**EXERCISE DESCRIPTION**
Rewrite the rows below with each "dropdown" changed to "drop-down" and everything else left as it is.

****************************************

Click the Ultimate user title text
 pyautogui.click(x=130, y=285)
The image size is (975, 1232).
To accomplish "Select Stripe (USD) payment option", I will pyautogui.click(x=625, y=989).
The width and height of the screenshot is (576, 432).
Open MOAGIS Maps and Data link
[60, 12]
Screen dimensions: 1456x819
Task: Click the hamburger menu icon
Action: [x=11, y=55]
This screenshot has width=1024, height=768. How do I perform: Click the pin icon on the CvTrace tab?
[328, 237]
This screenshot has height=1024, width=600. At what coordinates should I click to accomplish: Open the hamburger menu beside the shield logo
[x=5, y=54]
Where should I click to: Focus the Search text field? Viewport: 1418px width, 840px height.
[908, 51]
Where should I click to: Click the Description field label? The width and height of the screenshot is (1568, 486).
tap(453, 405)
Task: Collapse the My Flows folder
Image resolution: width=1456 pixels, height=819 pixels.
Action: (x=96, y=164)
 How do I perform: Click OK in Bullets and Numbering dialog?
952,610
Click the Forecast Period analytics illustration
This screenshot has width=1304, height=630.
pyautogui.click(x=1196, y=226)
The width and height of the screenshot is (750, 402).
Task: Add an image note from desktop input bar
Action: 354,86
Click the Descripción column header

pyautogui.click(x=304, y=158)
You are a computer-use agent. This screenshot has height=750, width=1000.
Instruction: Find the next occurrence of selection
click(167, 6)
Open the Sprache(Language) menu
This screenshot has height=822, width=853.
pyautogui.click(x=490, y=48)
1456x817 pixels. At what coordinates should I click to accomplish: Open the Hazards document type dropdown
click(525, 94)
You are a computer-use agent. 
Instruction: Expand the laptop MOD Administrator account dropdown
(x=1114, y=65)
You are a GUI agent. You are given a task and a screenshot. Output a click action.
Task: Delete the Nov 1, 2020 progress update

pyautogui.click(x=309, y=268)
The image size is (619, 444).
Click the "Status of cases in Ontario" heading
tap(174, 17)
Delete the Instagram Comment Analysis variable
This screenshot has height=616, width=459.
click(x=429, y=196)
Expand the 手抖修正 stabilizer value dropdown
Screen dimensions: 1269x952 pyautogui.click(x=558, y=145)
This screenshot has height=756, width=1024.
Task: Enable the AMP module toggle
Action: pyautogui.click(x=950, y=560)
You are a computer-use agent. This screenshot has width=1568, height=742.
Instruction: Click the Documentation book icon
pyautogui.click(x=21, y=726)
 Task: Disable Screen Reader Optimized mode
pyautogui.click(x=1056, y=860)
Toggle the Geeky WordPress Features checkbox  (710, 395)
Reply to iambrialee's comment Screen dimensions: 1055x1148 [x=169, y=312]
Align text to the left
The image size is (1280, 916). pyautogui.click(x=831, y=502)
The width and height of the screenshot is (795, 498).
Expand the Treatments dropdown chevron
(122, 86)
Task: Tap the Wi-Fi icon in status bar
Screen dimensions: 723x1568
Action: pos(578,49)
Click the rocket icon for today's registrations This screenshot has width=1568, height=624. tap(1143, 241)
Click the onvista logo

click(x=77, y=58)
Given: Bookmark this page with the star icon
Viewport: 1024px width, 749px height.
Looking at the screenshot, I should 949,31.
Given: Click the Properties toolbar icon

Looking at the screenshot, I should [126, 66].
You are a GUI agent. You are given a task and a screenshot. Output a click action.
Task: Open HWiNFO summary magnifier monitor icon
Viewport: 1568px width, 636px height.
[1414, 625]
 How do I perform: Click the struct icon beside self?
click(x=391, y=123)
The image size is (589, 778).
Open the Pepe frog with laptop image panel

****************************************

**ANSWER BELOW**
Click the Ultimate user title text
 pyautogui.click(x=130, y=285)
The image size is (975, 1232).
To accomplish "Select Stripe (USD) payment option", I will pyautogui.click(x=625, y=989).
The width and height of the screenshot is (576, 432).
Open MOAGIS Maps and Data link
[60, 12]
Screen dimensions: 1456x819
Task: Click the hamburger menu icon
Action: [x=11, y=55]
This screenshot has width=1024, height=768. How do I perform: Click the pin icon on the CvTrace tab?
[328, 237]
This screenshot has height=1024, width=600. At what coordinates should I click to accomplish: Open the hamburger menu beside the shield logo
[x=5, y=54]
Where should I click to: Focus the Search text field? Viewport: 1418px width, 840px height.
[908, 51]
Where should I click to: Click the Description field label? The width and height of the screenshot is (1568, 486).
tap(453, 405)
Task: Collapse the My Flows folder
Image resolution: width=1456 pixels, height=819 pixels.
Action: (x=96, y=164)
 How do I perform: Click OK in Bullets and Numbering dialog?
952,610
Click the Forecast Period analytics illustration
This screenshot has width=1304, height=630.
pyautogui.click(x=1196, y=226)
The width and height of the screenshot is (750, 402).
Task: Add an image note from desktop input bar
Action: 354,86
Click the Descripción column header

pyautogui.click(x=304, y=158)
You are a computer-use agent. This screenshot has height=750, width=1000.
Instruction: Find the next occurrence of selection
click(167, 6)
Open the Sprache(Language) menu
This screenshot has height=822, width=853.
pyautogui.click(x=490, y=48)
1456x817 pixels. At what coordinates should I click to accomplish: Open the Hazards document type drop-down
click(525, 94)
You are a computer-use agent. 
Instruction: Expand the laptop MOD Administrator account drop-down
(x=1114, y=65)
You are a GUI agent. You are given a task and a screenshot. Output a click action.
Task: Delete the Nov 1, 2020 progress update

pyautogui.click(x=309, y=268)
The image size is (619, 444).
Click the "Status of cases in Ontario" heading
tap(174, 17)
Delete the Instagram Comment Analysis variable
This screenshot has height=616, width=459.
click(x=429, y=196)
Expand the 手抖修正 stabilizer value drop-down
Screen dimensions: 1269x952 pyautogui.click(x=558, y=145)
This screenshot has height=756, width=1024.
Task: Enable the AMP module toggle
Action: pyautogui.click(x=950, y=560)
You are a computer-use agent. This screenshot has width=1568, height=742.
Instruction: Click the Documentation book icon
pyautogui.click(x=21, y=726)
 Task: Disable Screen Reader Optimized mode
pyautogui.click(x=1056, y=860)
Toggle the Geeky WordPress Features checkbox  (710, 395)
Reply to iambrialee's comment Screen dimensions: 1055x1148 [x=169, y=312]
Align text to the left
The image size is (1280, 916). pyautogui.click(x=831, y=502)
The width and height of the screenshot is (795, 498).
Expand the Treatments drop-down chevron
(122, 86)
Task: Tap the Wi-Fi icon in status bar
Screen dimensions: 723x1568
Action: pos(578,49)
Click the rocket icon for today's registrations This screenshot has width=1568, height=624. tap(1143, 241)
Click the onvista logo

click(x=77, y=58)
Given: Bookmark this page with the star icon
Viewport: 1024px width, 749px height.
Looking at the screenshot, I should 949,31.
Given: Click the Properties toolbar icon

Looking at the screenshot, I should [126, 66].
You are a GUI agent. You are given a task and a screenshot. Output a click action.
Task: Open HWiNFO summary magnifier monitor icon
Viewport: 1568px width, 636px height.
[1414, 625]
 How do I perform: Click the struct icon beside self?
click(x=391, y=123)
The image size is (589, 778).
Open the Pepe frog with laptop image panel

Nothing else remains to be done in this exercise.